Un entretien d’autant plus intéressant que la Grèce assure la présidence de l’Union jusqu’en juillet, et que le cardinal Walter Kasper, président du conseil pontifical pour la Promotion de l’Unité des chrétiens, revient d’Athènes, après une visite au Saint-Synode. Le président Valéry Giscard d’Estaing sera lui-même, jeudi 20 février, à Athènes (cf. european-convention.eu.int).

Le bureau de la représentation de l’Eglise orthodoxe de Grèce auprès de l’Union européenne à Bruxelles a été inauguré en juin 1998, un mois après l’intronisation de S. B. Christodoulos comme Archevêque d’Athènes et de toute la Grèce. La représentation est dirigée depuis novembre 2000 par Mgr Athanase Chatzopoulos, évêque d’Achaïe.

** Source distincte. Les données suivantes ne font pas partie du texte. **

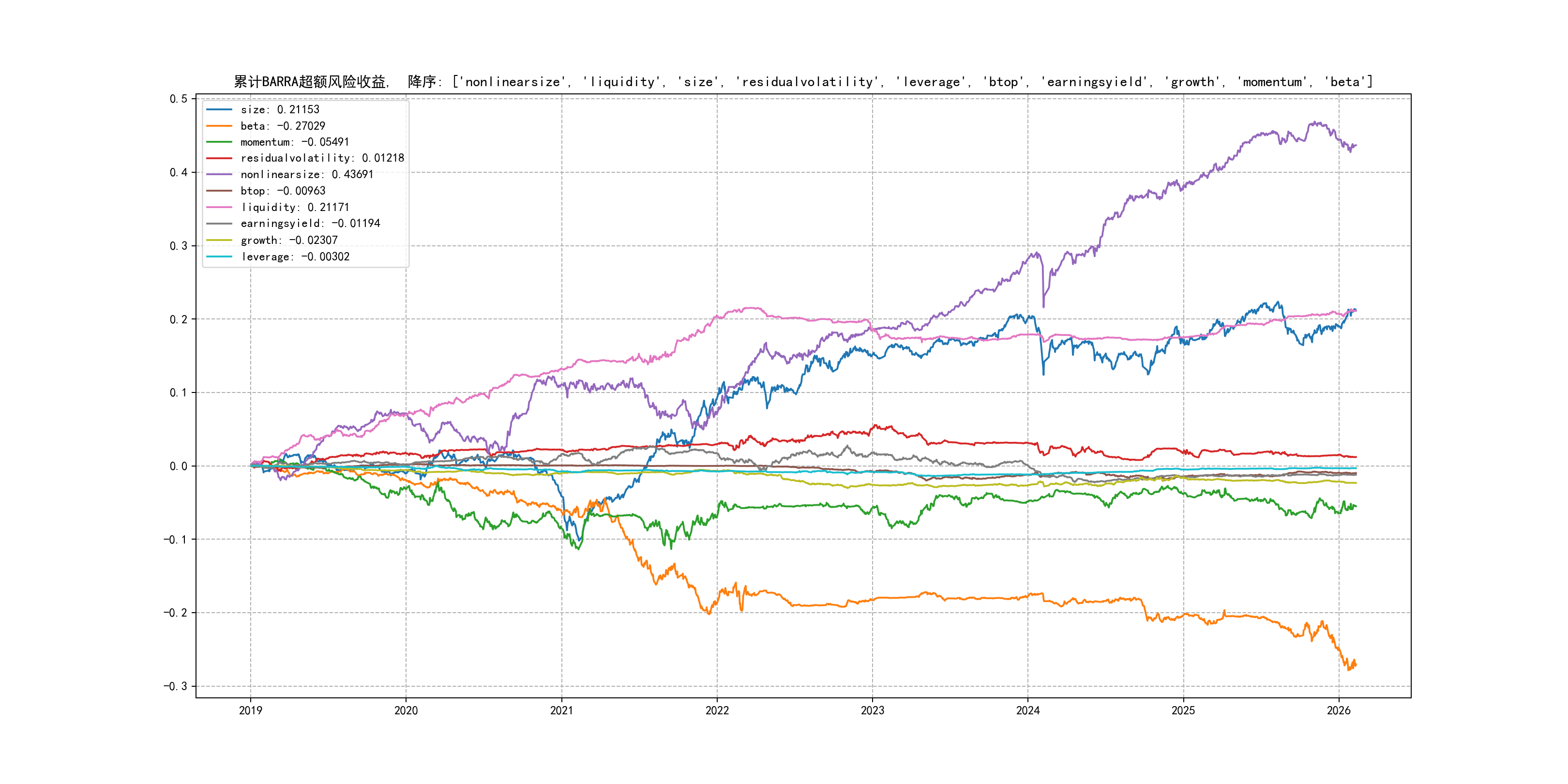
Task: Click the 'earningsyield: -0.01194' legend label
Action: (310, 224)
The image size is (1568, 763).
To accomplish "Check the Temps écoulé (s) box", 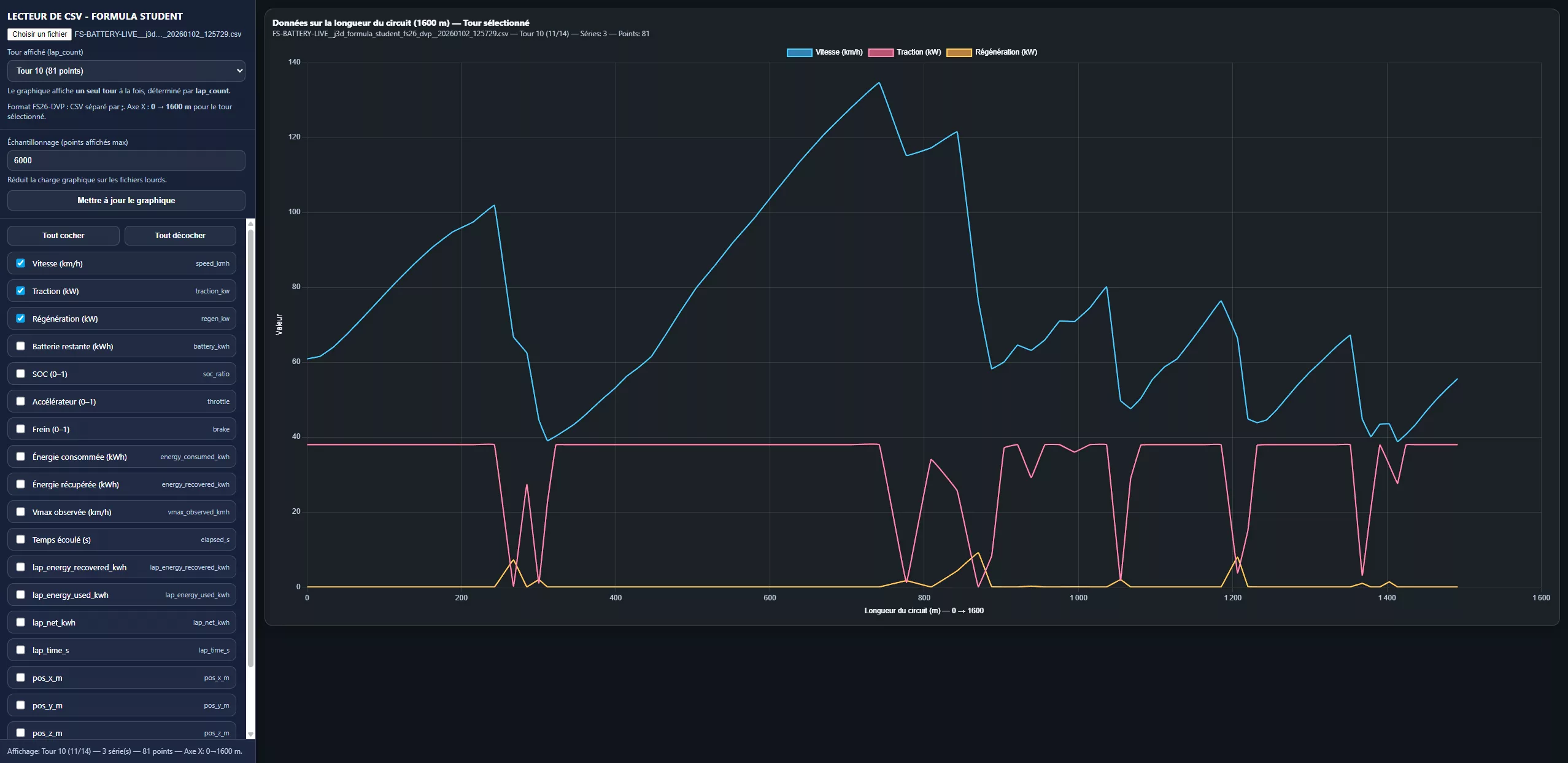I will click(x=21, y=540).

Mgr Athanase, quels sont les objectifs de la Représentation de l’Eglise de Grèce?

D’abord je voudrais féliciter Mgr Hilarion pour l’initiative de publier l’Europaica. C’est un moyen de communication utile pour tous.

Pour ce qui concerne votre question je peux vous dire que notre Représentation est avant tout un service du Saint-Synode de l’Eglise de Grèce dont l’objectif est de s’informer de ce qui se passe dans l’Union européenne, de garder un contact permanent avec le Parlement européen et, plus particulièrement avec les députés grecs, afin de bien comprendre la problématique et les enjeux européens. Nous sommes chargés d’établir les contacts réguliers avec la Commission européenne, le Conseil de l’Europe et l’UNESCO. Notre tâche est d’exprimer les intérêts des orthodoxes de notre pays, de faire entendre la voix de l’Eglise de Grèce dans les débats sur l’avenir de l’Europe. La Représentation est une sorte de pont entre les Institutions européennes et l’Eglise orthodoxe de Grèce.

Le contact avec la Commission européenne est notre priorité, cependant, nous avons des liens avec les organisations européennes de Strasbourg, le Conseil de l’Europe et l’UNESCO, avec lesquels nous désirons collaborer pour élaborer, par exemple, une politique commune de la préservation du patrimoine culturel et religieux européen. L’Union européenne n’est pas une institution monolithe, elle comprend plusieurs facteurs de prise de décisions, auxquels nous avons le devoir de témoigner de la tradition chrétienne orthodoxe. Nous le faisons en collaboration avec les diverses organisations européennes religieuses et représentations ecclésiales, présentes à Bruxelles, comme la COMECE, la Conférence des Eglises européennes et autres organisations religieuses. Nous désirons avoir un témoignage commun avec la Représentation du Patriarcat œcuménique et celle de l’Eglise orthodoxe russe, c’est notre priorité absolue.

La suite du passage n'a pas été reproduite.